Source: Mike Mozart via Flickr.

Target was never particularly successful at being a pharmacist. Only 5%-7% of its customers utilized pharmacy services, and collectively, the category brought in revenue of about $4 billion per year -- only around 5% of the company's overall annual top line.

Those percentages are awfully skinny for a 1,660-strong business unit that takes up plenty of square footage in Target stores. Not to mention one that directly employs an army of around 14,000 workers (many of the skilled variety), and requires stacks of capital to be tied up in inventory.

The original idea behind having pharmacies at Target was that they would boost traffic numbers; customers would come in for their subscriptions and pick up a few items from elsewhere in the store while they were at it. But again, the take-up figures are rather light, so we can conclude the retailer didn't enjoy much of an auxiliary lift from those visitors.

Cross-selling with CVS
Target seems to have had a difficult time convincing the afflicted to buy medicines at its pharmacies. But CVS won't.

More and more these days, the pharmacy segment is a contest of size and volume. Specialized medicines in particular are expensive. Lower prices made a big difference, then, and the larger an operation is, the harder it can bargain for better wholesale deals.

With the Target buy, CVS is set to become the largest pharmacy retail chain in the U.S. It'll have that much more bargaining power to drive its prices down even further.

That's a boon for it, obviously, but also for Target. In my opinion, a CVS can bring in far more pharmacy customers than the retailer ever could thanks to those prices and its well-known brand name. The resulting boost in overall store traffic, then, should be meaningful.

On top of that, Target will draw revenue from the pharmacies and clinics by just standing still. Under the terms of the deal, CVS is to pay annual rent of $20 million to $25 million to use the company's real estate for its new assets. Even if that's just a drop in the bucket of Target's overall take, it's money earned for almost no effort or expenditure. There's nothing as sweet as passive income.

Good riddance
At the end of the day, it seems Target benefits handsomely from several aspects of the deal. It's quickly getting rid of an under-performing unit for a nice chunk of change, letting another company draw in customers to grow overall foot traffic, and opening a steady, long-term source of passive income.

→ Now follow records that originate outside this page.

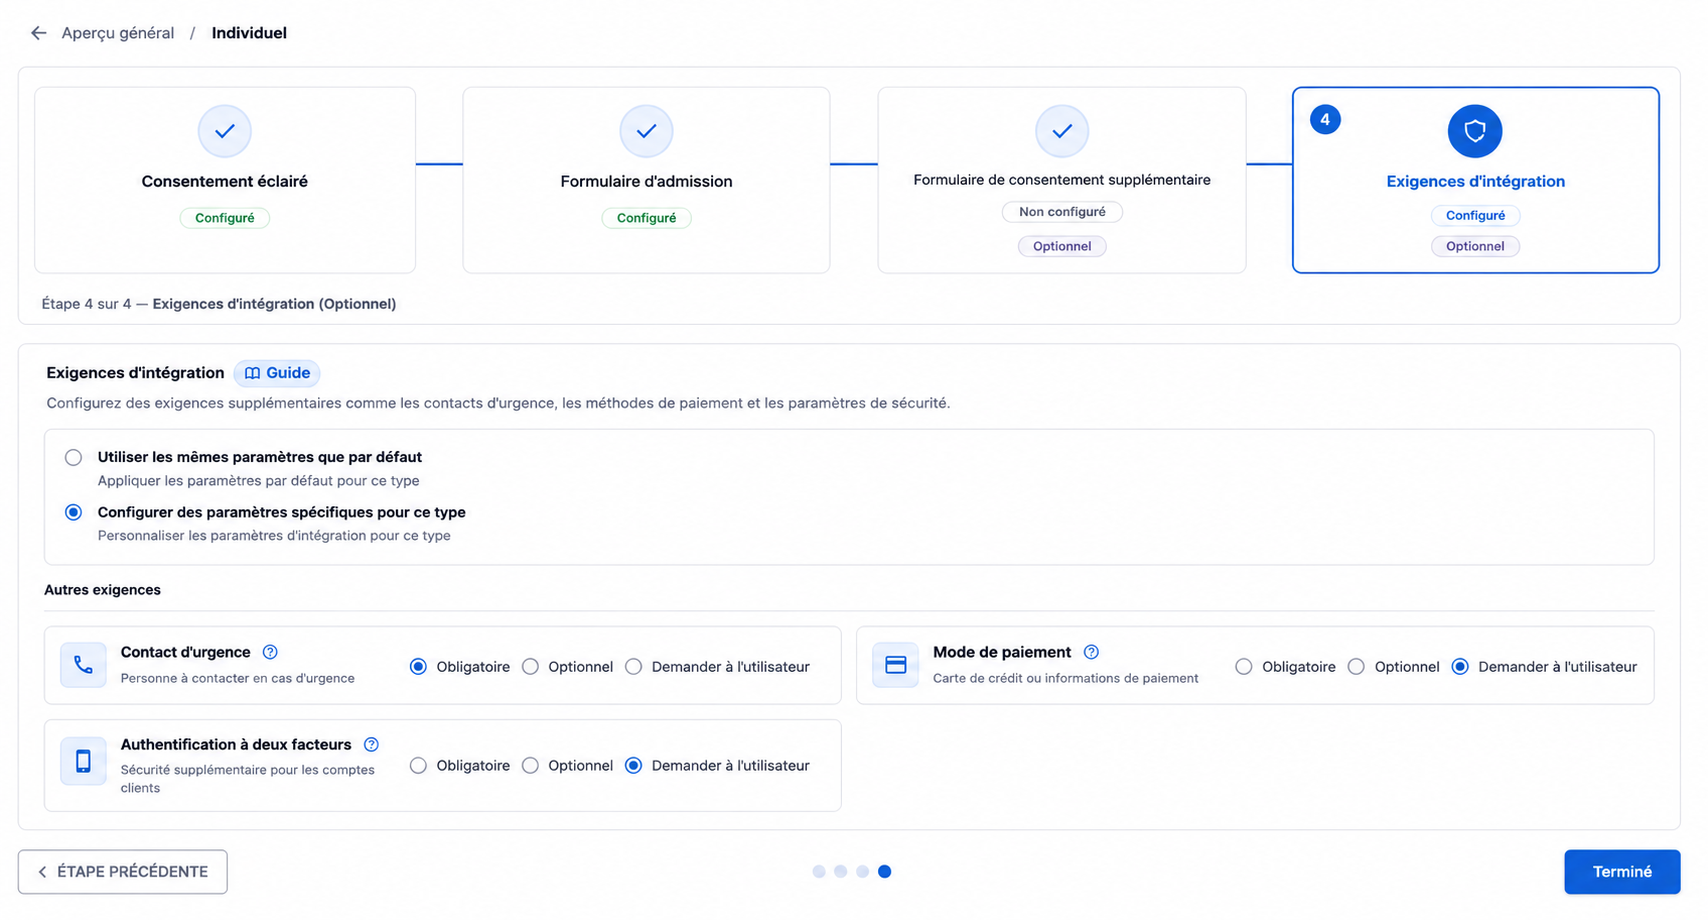Click the back arrow next to Aperçu général
This screenshot has height=920, width=1708.
click(x=39, y=33)
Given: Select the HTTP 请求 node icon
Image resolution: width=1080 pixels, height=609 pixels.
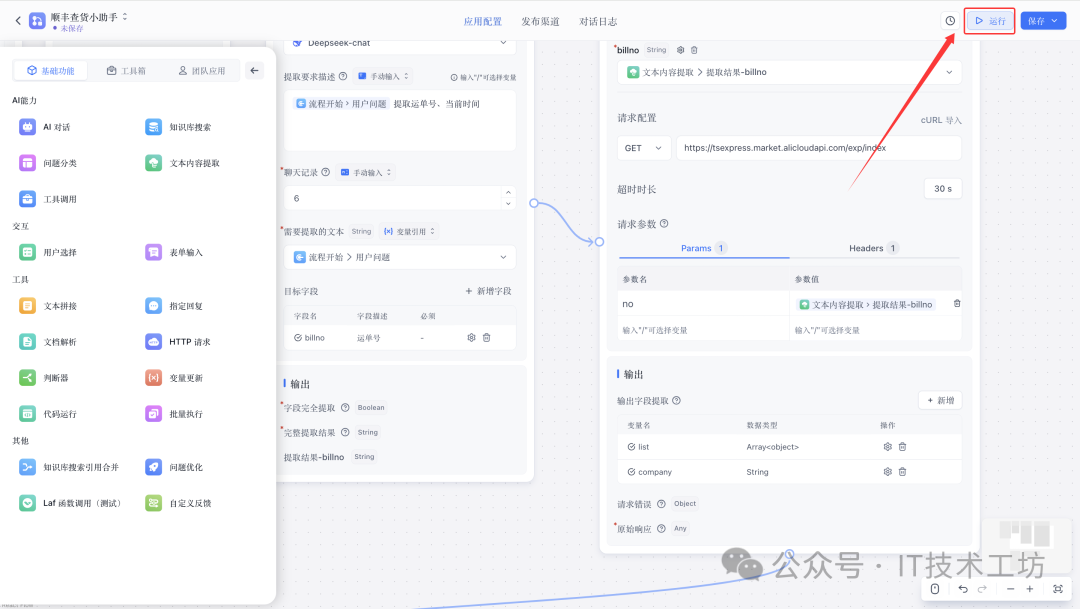Looking at the screenshot, I should pos(152,340).
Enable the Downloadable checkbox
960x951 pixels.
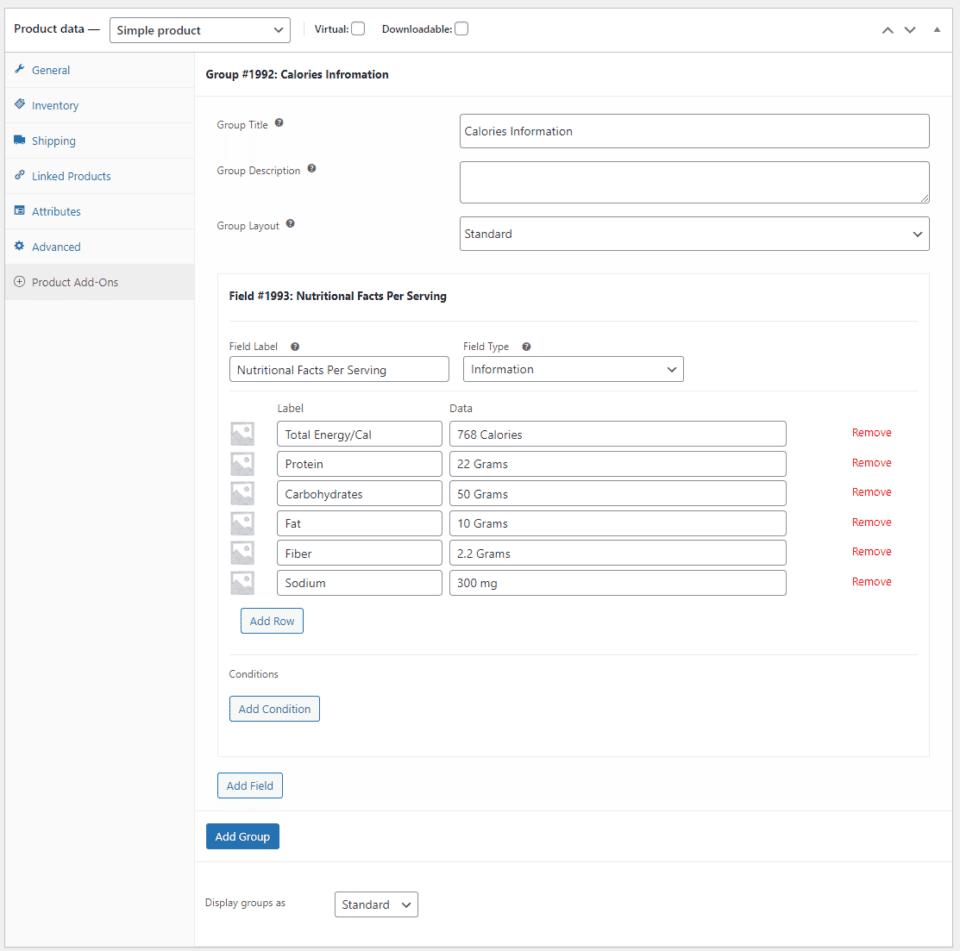(x=461, y=29)
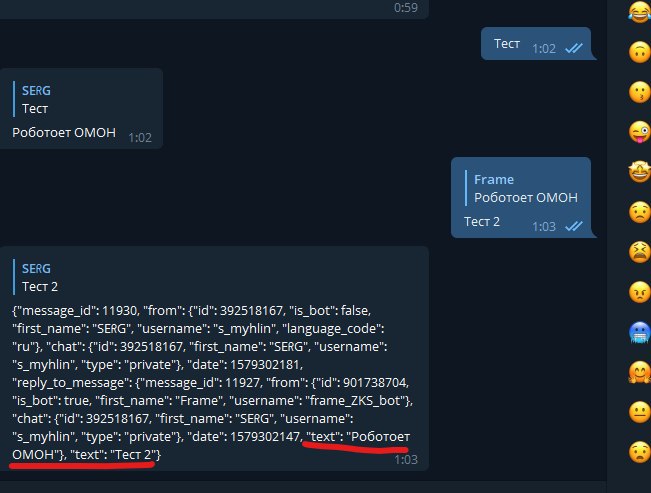Click the double check marks on Тест 2

[574, 226]
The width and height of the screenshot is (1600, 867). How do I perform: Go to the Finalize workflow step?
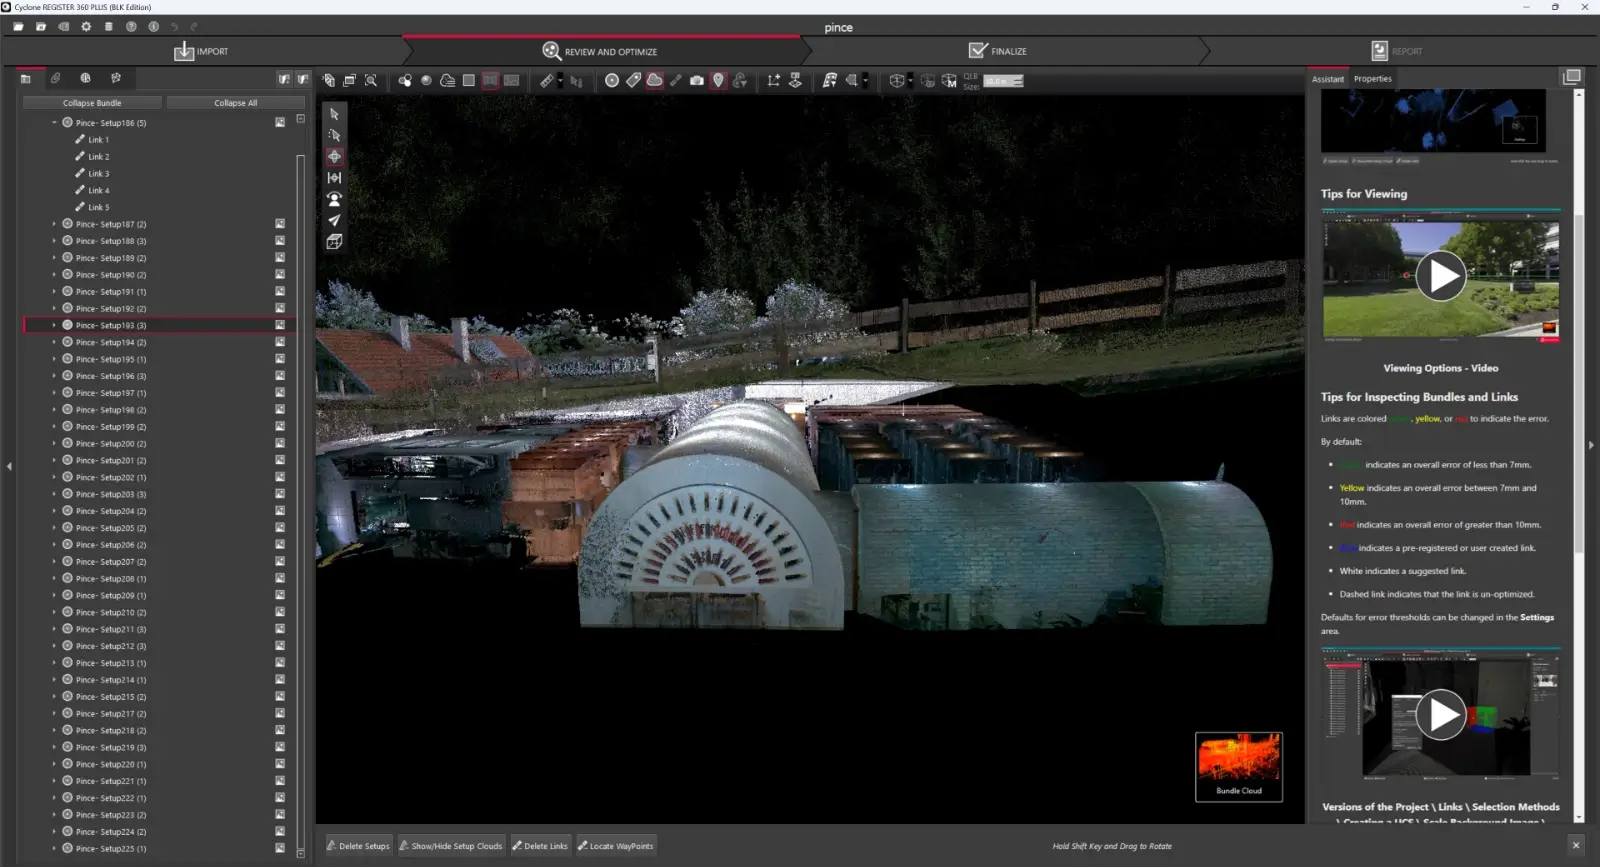[x=998, y=51]
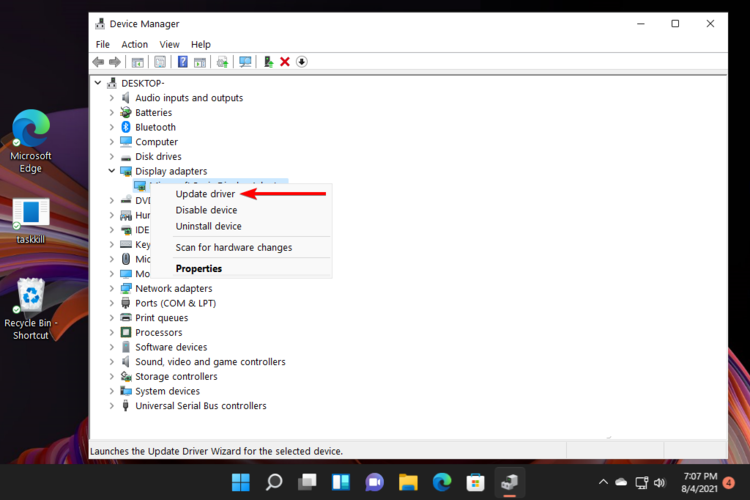Screen dimensions: 750x500
Task: Click the Scan for hardware changes monitor icon
Action: (x=245, y=62)
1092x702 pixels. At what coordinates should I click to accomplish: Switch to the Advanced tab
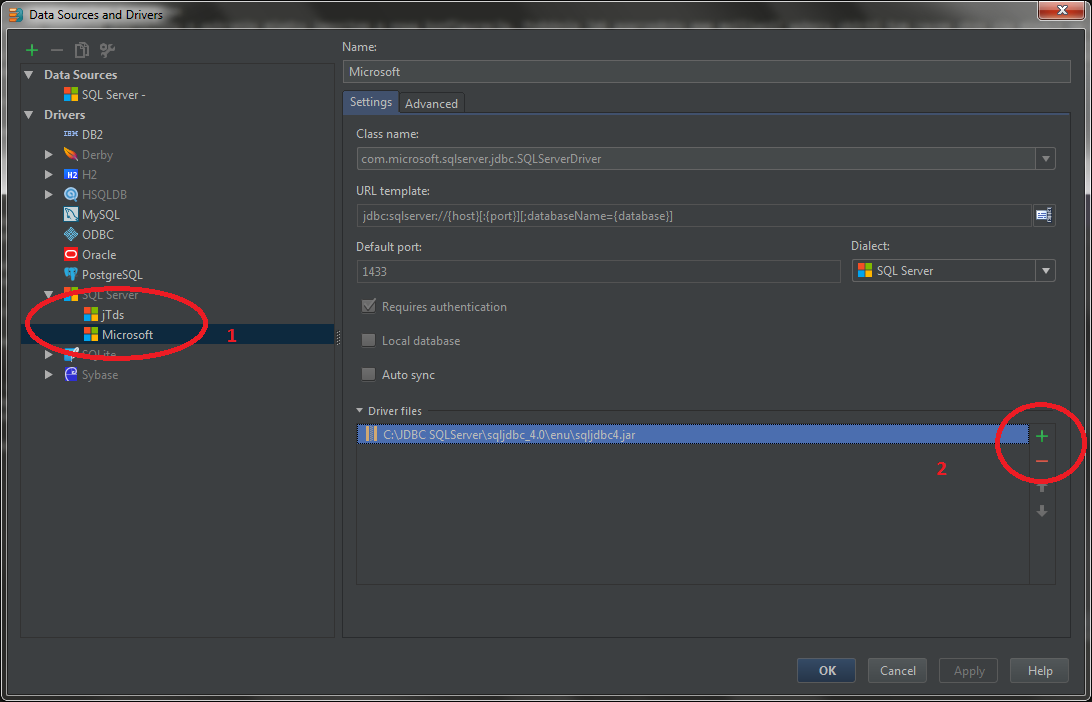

That $1.2 billion (the estimated net amount) will go a long way toward taking the sting out of Target's previous headline-grabbing retreat: its withdrawal from the Canadian market earlier this year, which, in marked contrast to the pharmacy sell-off, is costing the company significantly, in the form of a $5.4 billion writedown.

CVS, meanwhile, is finding the expenditure -- combined with its recent monster acquisition, Omnicare -- difficult to digest. It's reduced its current $6 billion stock buyback program by $1 billion, which won't do wonders for the stock. The company is sure to recoup its latest investment sooner rather than later, but unlike Target, it'll have to bite a sizable bullet in the meantime.